- What to produce:
In the data below, which lines hold "Facebook"? Copy every one.

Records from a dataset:
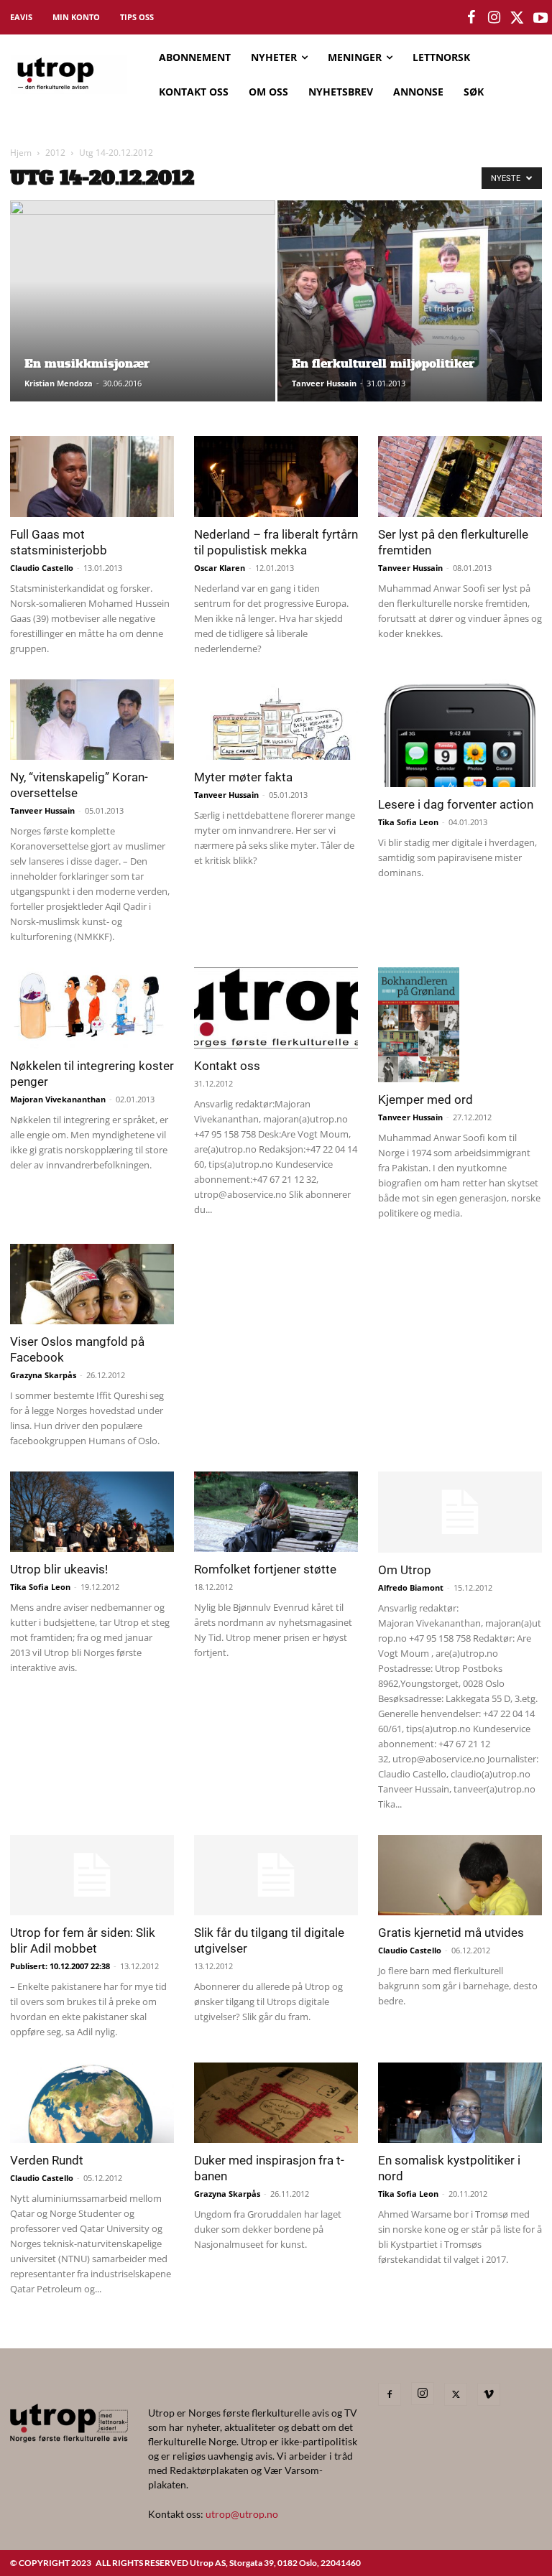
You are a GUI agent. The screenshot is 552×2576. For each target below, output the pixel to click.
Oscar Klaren (219, 567)
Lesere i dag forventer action (455, 804)
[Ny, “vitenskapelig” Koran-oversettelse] (92, 720)
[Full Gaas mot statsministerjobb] (92, 476)
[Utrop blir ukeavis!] (92, 1511)
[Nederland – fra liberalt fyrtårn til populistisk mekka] (276, 476)
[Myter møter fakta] (276, 720)
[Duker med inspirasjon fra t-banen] (276, 2103)
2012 (55, 153)
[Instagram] (422, 2393)
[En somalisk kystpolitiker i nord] (460, 2103)
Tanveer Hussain (324, 383)
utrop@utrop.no (242, 2514)
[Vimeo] (488, 2394)
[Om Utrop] (460, 1512)
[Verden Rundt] (92, 2103)
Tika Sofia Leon (408, 822)
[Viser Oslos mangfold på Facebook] (92, 1284)
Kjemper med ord (425, 1099)
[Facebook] (389, 2394)
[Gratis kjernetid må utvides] (460, 1875)
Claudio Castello (41, 567)
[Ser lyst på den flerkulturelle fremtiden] (460, 476)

- Result of the exercise:
[Viser Oslos mangfold på Facebook] (92, 1284)
[Facebook] (389, 2394)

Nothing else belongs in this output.